Search code examples
clojurespecter

Select elements from a nested structure that match a condition in Clojure


I recently discovered the Specter library that provides data-structure navigation and transformation functions and is written in Clojure.

Implementing some of its API as a learning exercise seemed like a good idea. Specter implements an API taking a function and a nested structure as arguments and returns a vector of elements from the nested structure that satisfies the function like below:

(select (walker number?) [1 :a {:b 2}]) => [1 2]

Below is my attempt at implementing a function with similar API:

(defn select-walker [afn ds]
  (vec (if (and (coll? ds) (not-empty ds))
         (concat (select-walker afn (first ds)) 
                 (select-walker afn (rest ds)))
         (if (afn ds) [ds]))))

(select-walker number? [1 :a {:b 2}]) => [1 2]

I have tried implementing select-walker by using list comprehension, looping, and using cons and conj. In all these cases the return value was a nested list instead of a flat vector of elements.

Yet my implementation does not seem like idiomatic Clojure and has poor time and space complexity.

(time (dotimes [_ 1000] (select (walker number?) (range 100))))
"Elapsed time: 19.445396 msecs"

(time (dotimes [_ 1000] (select-walker number? (range 100))))
"Elapsed time: 237.000334 msecs"

Notice that my implementation is about 12 times slower than Specter's implementation.

I have three questions on the implemention of select-walker.

  1. Is a tail-recursive implementaion of select-walker possible?
  2. Can select-walker be written in more idiomatic Clojure?
  3. Any hints to make select-walker execute faster?

Solution

    1. there are at least two possibilities to make it tail recursive. First one is to process data in loop like this:

      (defn select-walker-rec [afn ds]
        (loop [res [] ds ds]
          (cond (empty? ds) res
                (coll? (first ds)) (recur res 
                                          (doall (concat (first ds) 
                                                         (rest ds))))
                (afn (first ds)) (recur (conj res (first ds)) (rest ds))
                :else (recur res (rest ds)))))
      

      in repl:

      user> (select-walker-rec number? [1 :a {:b 2}])
      [1 2]
      
      user> user> (time (dotimes [_ 1000] (select-walker-rec number? (range 100))))
      "Elapsed time: 19.428887 msecs"
      

      (simple select-walker works about 200ms for me)

      the second one (slower though, and more suitable for more difficult tasks) is to use zippers:

      (require '[clojure.zip :as z])
      
      (defn select-walker-z [afn ds]
        (loop [res [] curr (z/zipper coll? seq nil ds)]
          (cond (z/end? curr) res
                (z/branch? curr) (recur res (z/next curr))
                (afn (z/node curr)) (recur (conj res (z/node curr))
                                           (z/next curr))
                :else (recur res (z/next curr)))))
      
      user> (time (dotimes [_ 1000] (select-walker-z number? (range 100))))
      "Elapsed time: 219.015153 msecs"
      

      this one is really slow, since zipper operates on more complex structures. It's great power brings unneeded overhead to this simple task.

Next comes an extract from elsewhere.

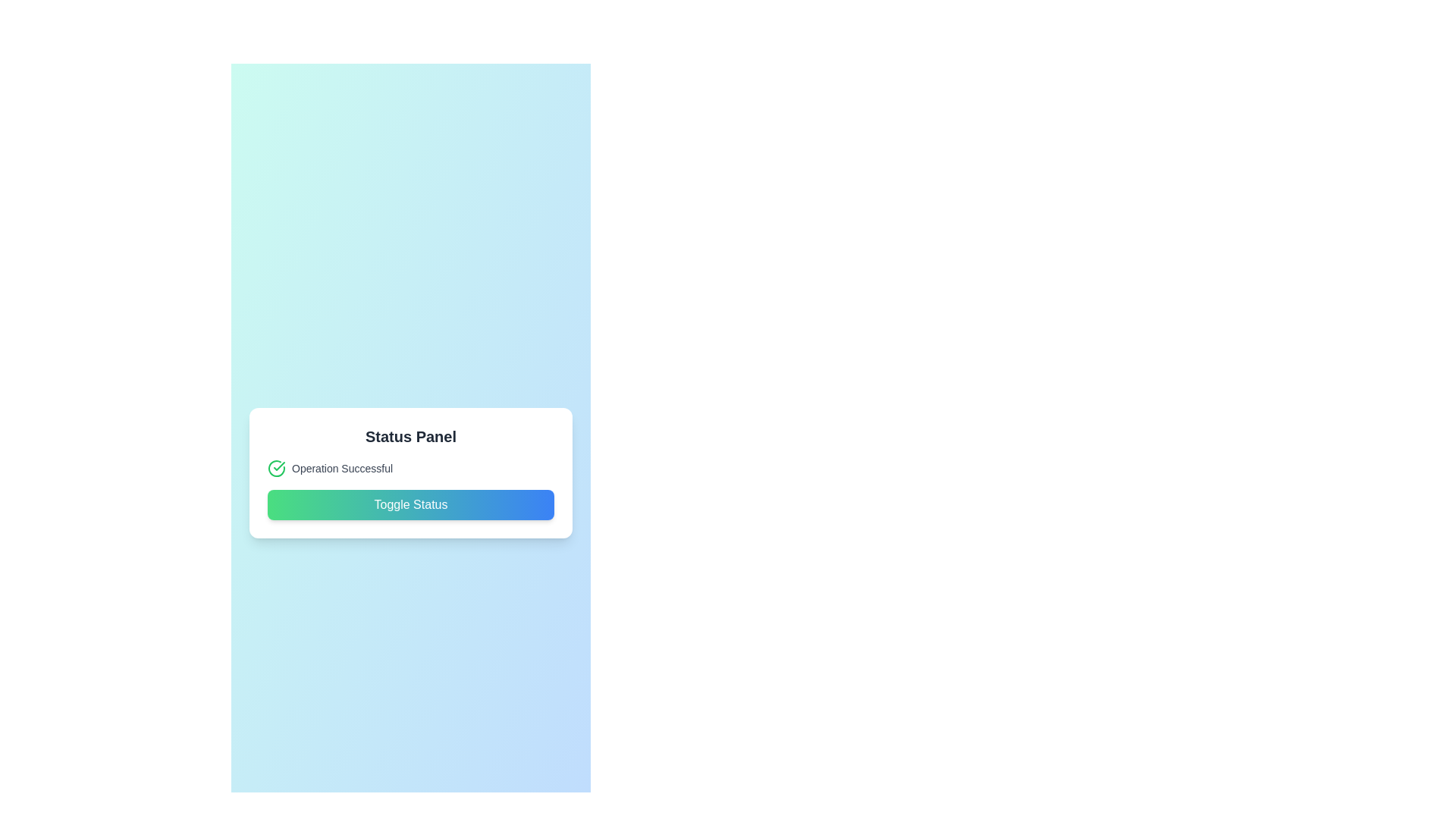  Describe the element at coordinates (279, 465) in the screenshot. I see `the green checkmark icon indicating a successful operation in the Status Panel located at the top-center of the card` at that location.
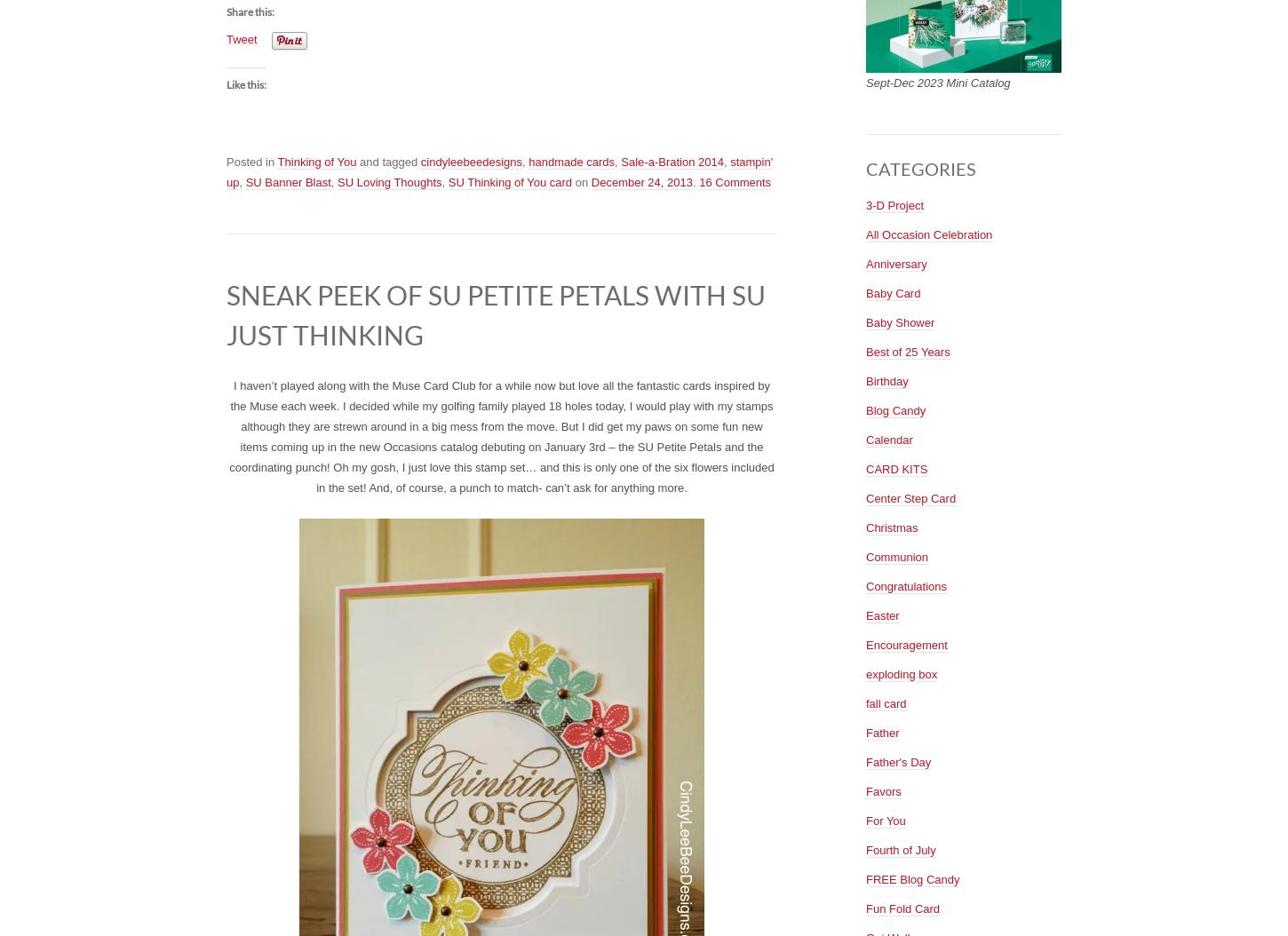  I want to click on 'Fun Fold Card', so click(902, 907).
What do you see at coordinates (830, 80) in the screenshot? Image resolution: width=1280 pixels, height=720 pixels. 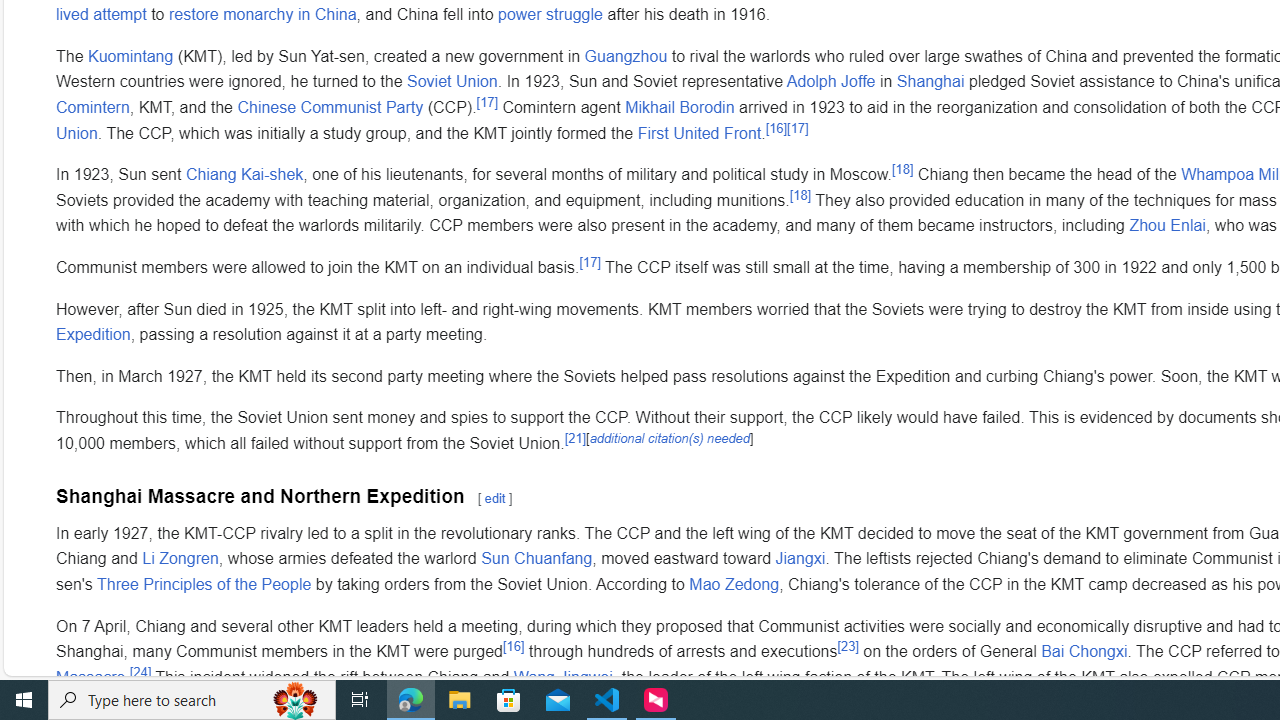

    2. the most idiomatic approach i guess, is to use tree-seq:

      (defn select-walker-t [afn ds]
        (filter #(and (not (coll? %)) (afn %))
                (tree-seq coll? seq ds)))
      
      user> (time (dotimes [_ 1000] (select-walker-t number? (range 100))))
      "Elapsed time: 1.320209 msecs"
      

      it is incredibly fast, as it produces a lazy sequence of results. In fact you should realize its data for the fair test:

      user> (time (dotimes [_ 1000] (doall (select-walker-t number? (range 100)))))
      "Elapsed time: 53.641014 msecs"
      

      one more thing to notice about this variant, is that it's not tail recursive, so it would fail in case of really deeply nested structures (maybe i'm mistaken, but i guess it's about couple of thousands levels of nesting), still it's suitable for the most cases.